Professors Perform Advocacy Work in D.C. and Admitted to the Bar of the Supreme Court of the United States
Professors Elizabeth Iglesias and Madeleine Plasencia

Professor Elizabeth Iglesias, director of the Doctor of Juridical Science Program, and Visiting Professor of Law Madeleine Plasencia participated with a delegation of attorneys to advocate for the 599 political prisoners whose detentions arose from the July 11, 2021, protests. Fifty-two of those prisoners are clients of the Cuban American Bar Association, on behalf of whom CABA lawyers have submitted a petition to the Inter-American Commission on Human Rights.

The delegation met with members of the House of Representatives, staff working with Florida representatives in the Senate, State Department officials, as well as OAS officials, including Francisco Mora, the U.S. Ambassador to the OAS. The meetings were to increase awareness of the continuing violation of human rights in Cuba and specifically the plight of Cubans who remain detained because of the government’s crackdown on popular protest. 

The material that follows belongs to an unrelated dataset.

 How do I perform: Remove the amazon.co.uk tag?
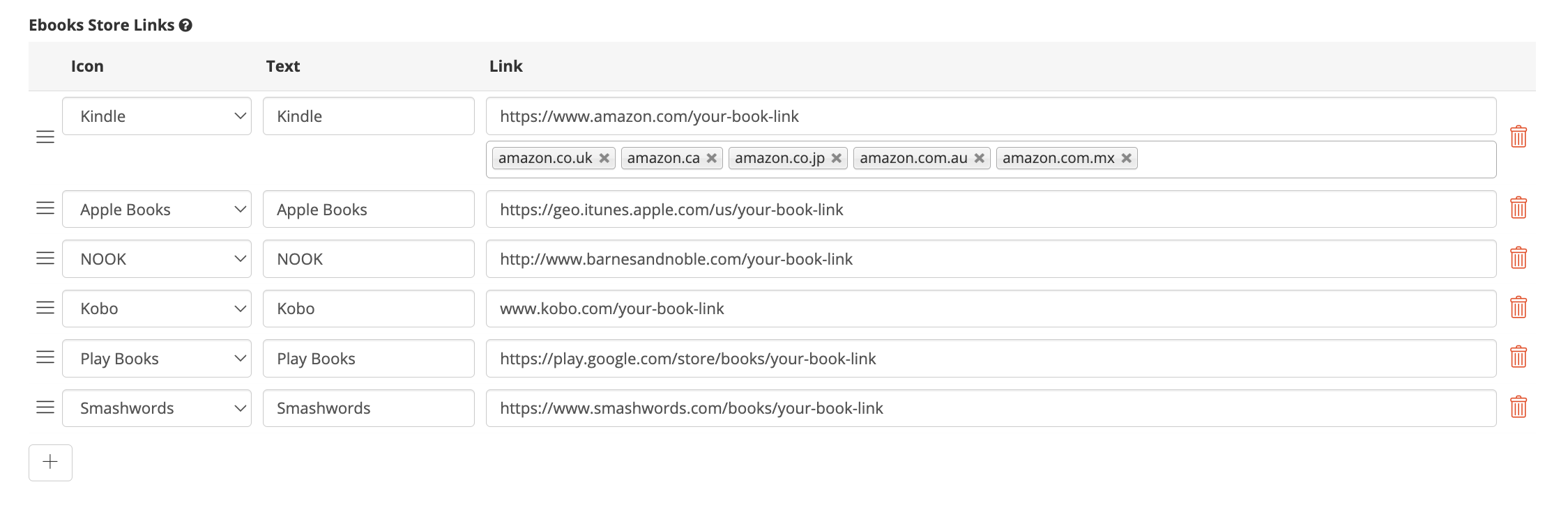click(604, 158)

Additionally, while in Washington, D.C., Iglesias was sworn into the Bar of the Supreme Court of the United States. Plasencia had previously been admitted to the Supreme Court. She was sponsored by two racial justice, immigrants’ rights, and LGBT/HIV equality civil rights attorneys who argue before the Court, most recently representing University of North Carolina (UNC) students defending affirmative action in the case of Students for Fair Admissions, Inc. (SFFA) v. UNC. Admission gives individuals the ability to argue a case before the highest court in the nation.

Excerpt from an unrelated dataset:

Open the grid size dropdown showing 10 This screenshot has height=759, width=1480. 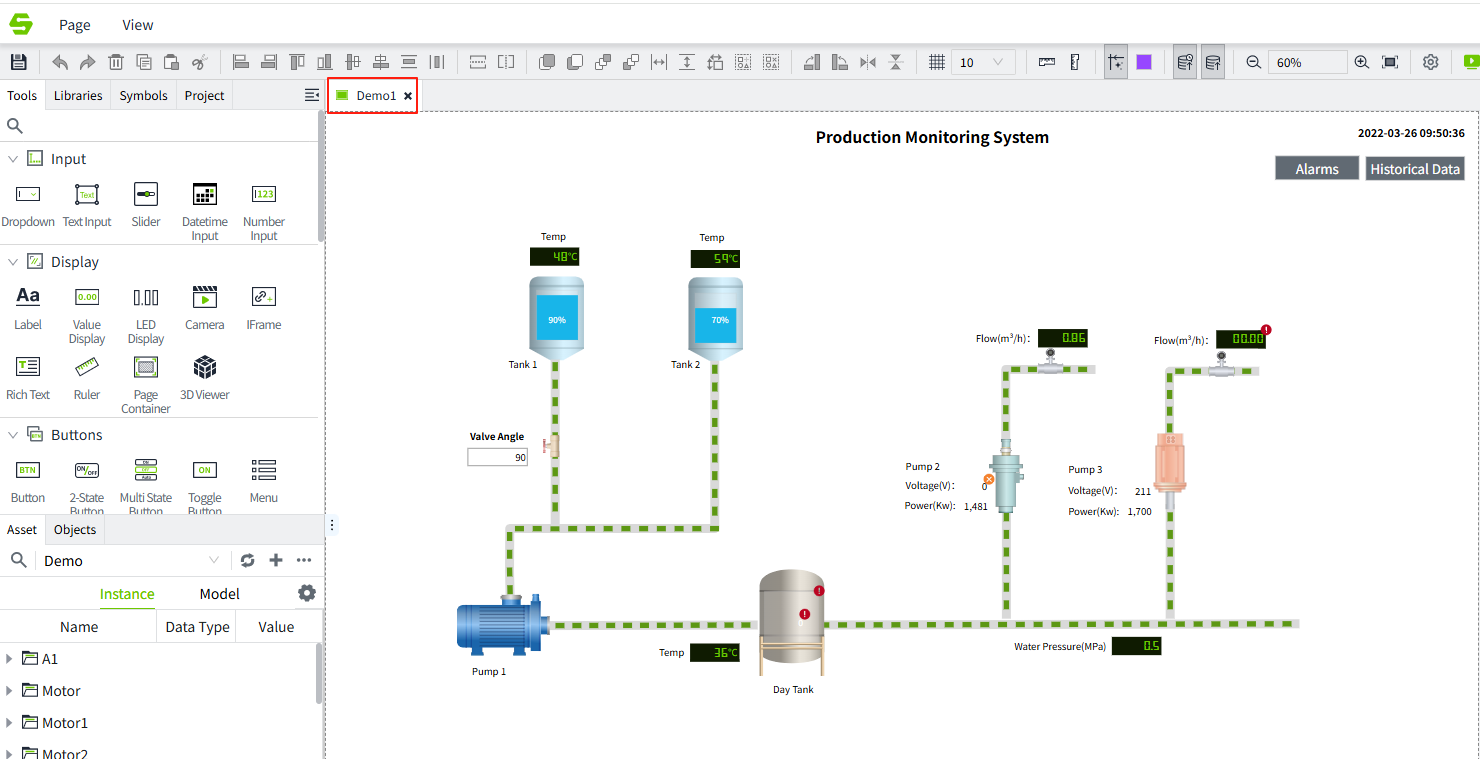[x=983, y=62]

Iglesias is the co-founder of Latina and Latino Critical Theory, Inc. (LatCrit, Inc.), which she incorporated in 1998 and co-directed until 2003. In 1997, she designed the Project for Legal Economic, Development, Justice, and Equality, an innovative clinical program to promote micro-business development, immigrant rights & the use of NAFTA labor and environmental side accords through workshops, community-based study circles and outreach to underprivileged high school students.

Plasencia’s research interests are in the intersection of tort and contract law and tort and securities law. She teaches classes on Federal Courts and Civil Rights in the Supreme Court at Miami Law.